Increased Automation and Reduced Labor Requirements

Cyber surveillance has tended to be less labor-intensive than the traditional human surveillance methods that it has augmented or replaced. The increased use of machine learning could accelerate this trend, potentially putting sophisticated cyber capabilities that would normally require large corporation or nation-state level resources within the reach of smaller organizations or even individuals.4 Already there are countless examples of relatively unsophisticated programmers, so-called “script kiddies,” who are not skilled enough to develop their own cyber-attack programs but can effectively mix, match, and execute code developed by others.
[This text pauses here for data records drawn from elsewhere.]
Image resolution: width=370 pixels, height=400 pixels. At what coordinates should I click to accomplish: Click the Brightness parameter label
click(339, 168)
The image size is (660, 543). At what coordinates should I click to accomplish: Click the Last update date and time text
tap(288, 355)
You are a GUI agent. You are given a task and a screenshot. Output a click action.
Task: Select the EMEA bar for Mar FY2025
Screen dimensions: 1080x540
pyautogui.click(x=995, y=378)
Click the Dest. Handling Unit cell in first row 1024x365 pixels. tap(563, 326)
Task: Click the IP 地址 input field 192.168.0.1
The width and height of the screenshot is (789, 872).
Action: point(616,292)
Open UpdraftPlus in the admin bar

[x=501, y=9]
Narrow AI will increase the capabilities available to such actors, lowering the bar for attacks by individuals and non-state groups and increasing the scale of potential attacks for all actors.
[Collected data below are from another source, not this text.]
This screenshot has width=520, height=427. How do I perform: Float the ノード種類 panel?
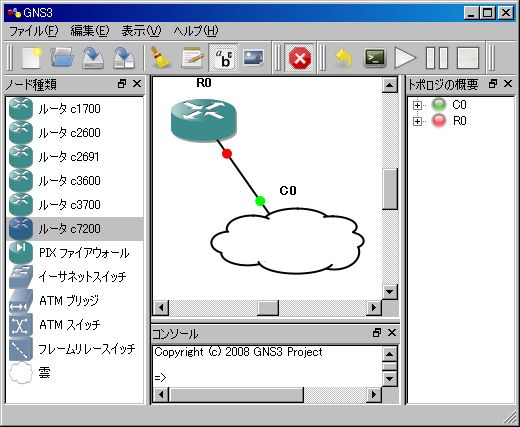(x=122, y=84)
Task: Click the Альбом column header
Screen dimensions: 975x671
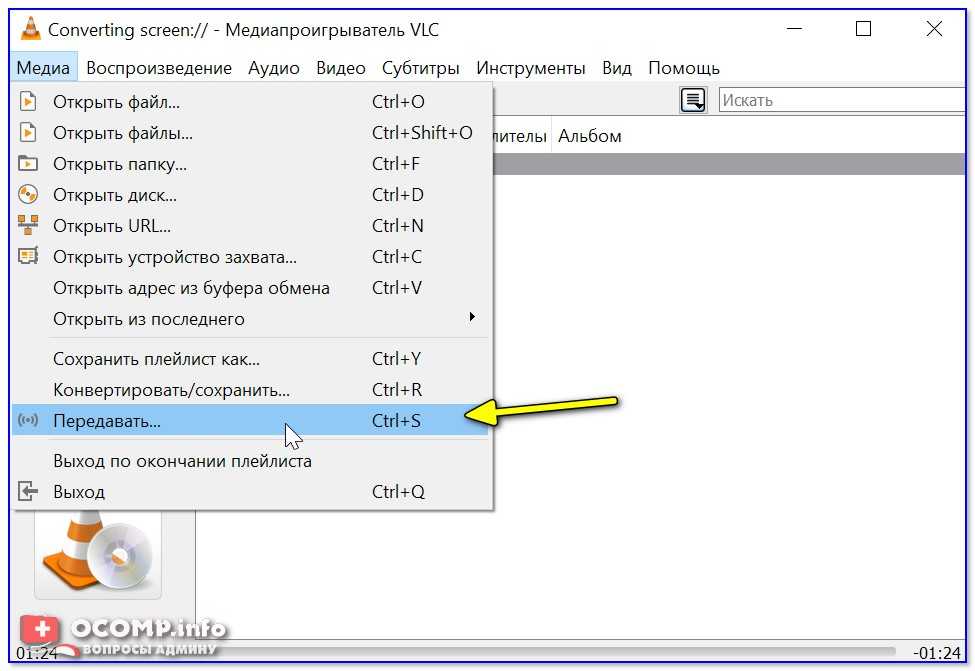Action: pyautogui.click(x=590, y=136)
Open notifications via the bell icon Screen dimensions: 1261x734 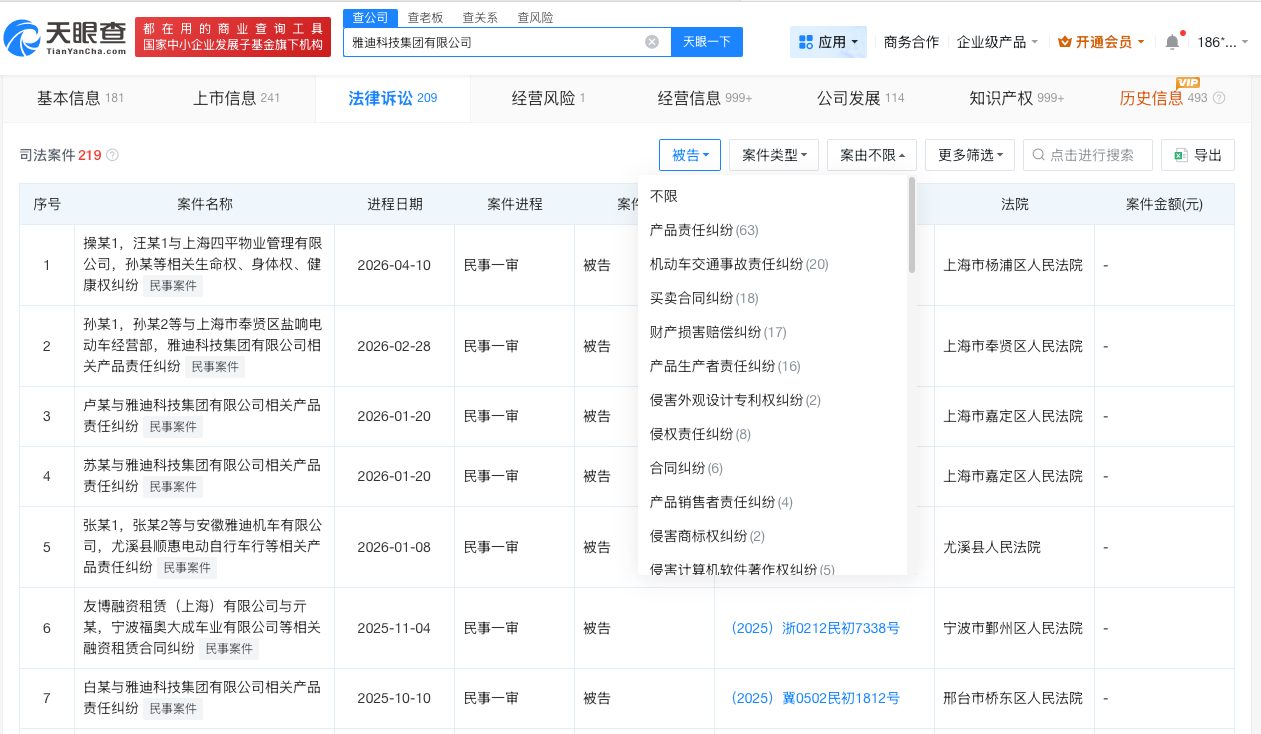click(1170, 41)
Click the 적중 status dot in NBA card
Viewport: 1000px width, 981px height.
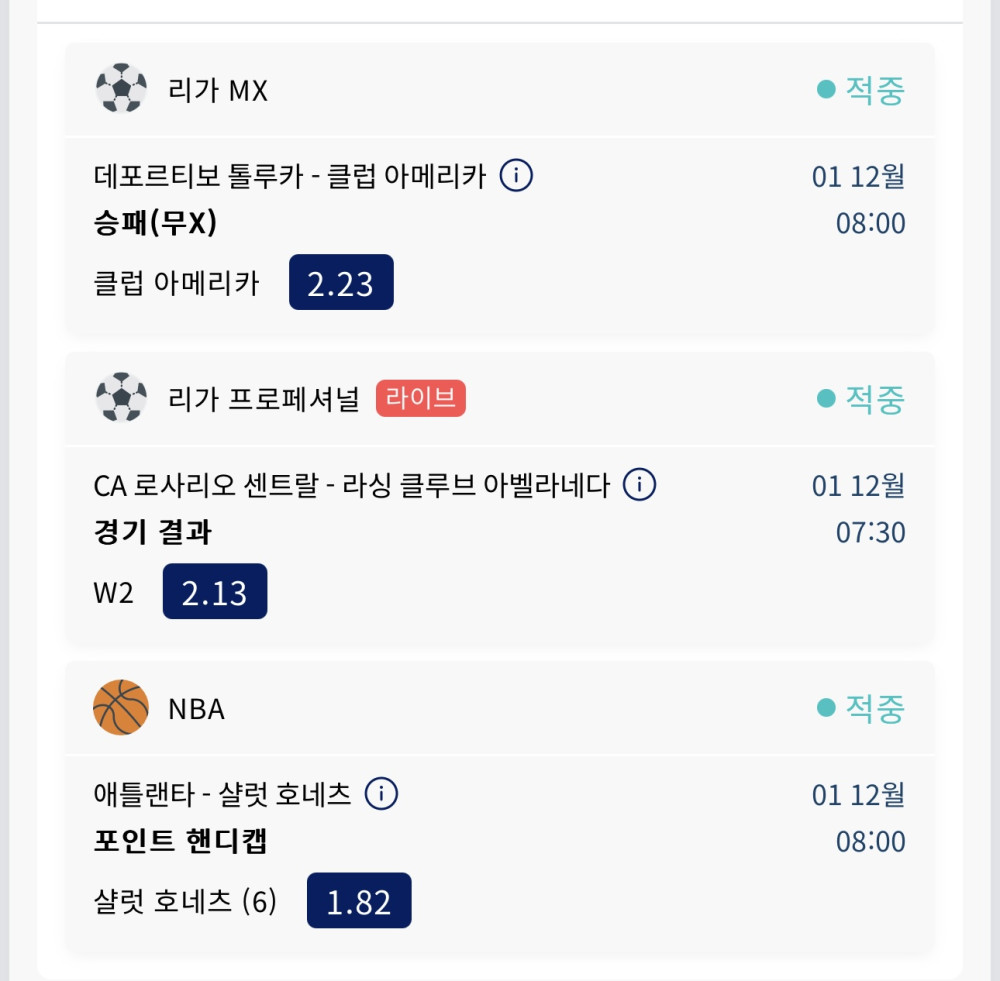point(825,708)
Using AI to Discover New Cyber Vulnerabilities and Attack Vectors

Researchers at Microsoft5 and Pacific Northwest National Laboratory6 have already demonstrated a technique for using neural networks and generative adversarial networks to automatically produce malicious inputs and determine which inputs are most likely to lead to the discovery of security vulnerabilities. Traditionally, such inputs are tested simply by randomly modifying (aka “fuzzing”) non-malicious inputs, which makes determining those that are most likely to result in new vulnerability discovery inefficient and labor-intensive. The machine learning approach allows the system to learn from prior experience in order to predict which locations in files are most likely to be susceptible to different types of fuzzing mutations, and hence malicious inputs. This approach will be useful in both cyber defense (detecting and protecting) and cyber offense (detecting and exploiting).

Automated Red-teaming and Software Verification and Validation 

While there is understandable attention given to new vulnerability discovery, many cyber attacks exploit older, well-known vulnerabilities that system designers have simply failed to secure. SQL-injection, for example, is a decades-old attack technique to which many new software systems still fall prey. AI technology could be used to develop new verification and validation systems that can automatically test software for known cyber vulnerabilities before the new software is operationally deployed. DARPA has several promising research projects seeking to utilize AI for this function.
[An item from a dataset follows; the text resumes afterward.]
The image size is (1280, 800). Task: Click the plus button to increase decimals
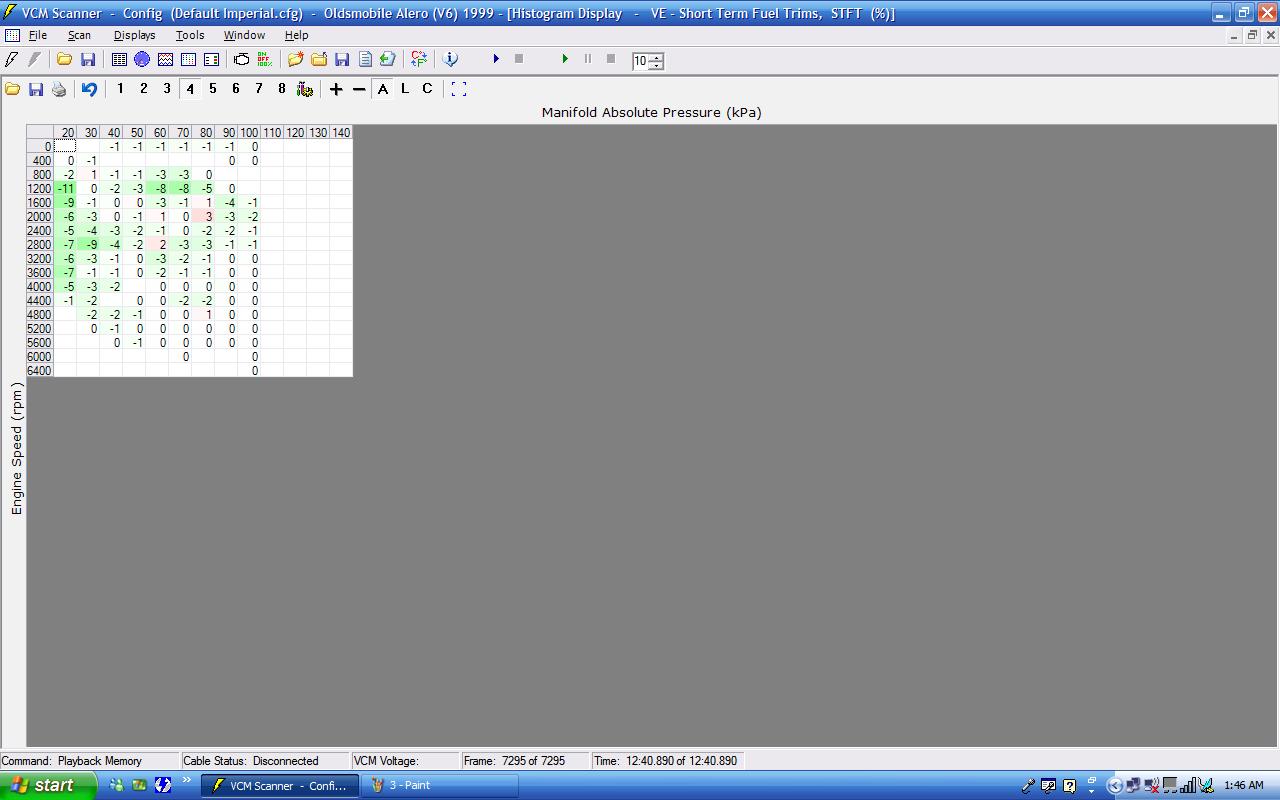coord(336,89)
Automated Customized Social Engineering Attacks

Many major cybersecurity failures began with “social engineering,” wherein the attacker manipulates a user into compromising their own security. Email phishing to trick users into revealing their passwords is a well-known example. The most effective phishing attacks are human-customized to target the specific victim (aka spear-phishing attacks) – for instance, by impersonating their coworkers, family members, or specific online services that they use. AI technology offers the potential to automate this target customization, matching targeting data to the phishing message and thereby increasing the effectiveness of social engineering attacks.7 Moreover, AI systems with the ability to create realistic, low-cost audio and video forgeries (discussed more below) will expand the phishing attack space from email to other communication domains, such as phone calls and video conferencing.8

Information Security

The role of AI in the shifting threat landscape has serious implications for information security, reflecting the broader impact of AI, through bots and related systems in the information age. AI’s use can both exacerbate and mitigate the effects of disinformation within an evolving information ecosystem. Similar to the role of AI in cyber attacks, AI provides mechanisms to narrowly tailor propaganda to a targeted audience, as well as increase its dissemination at scale – heightening its efficacy and reach. Alternatively, natural language understanding and other forms of machine learning can train computer models to detect and filter propaganda content and its amplifiers. Yet too often the ability to create and spread disinformation outpaces AI-driven tools that detect it.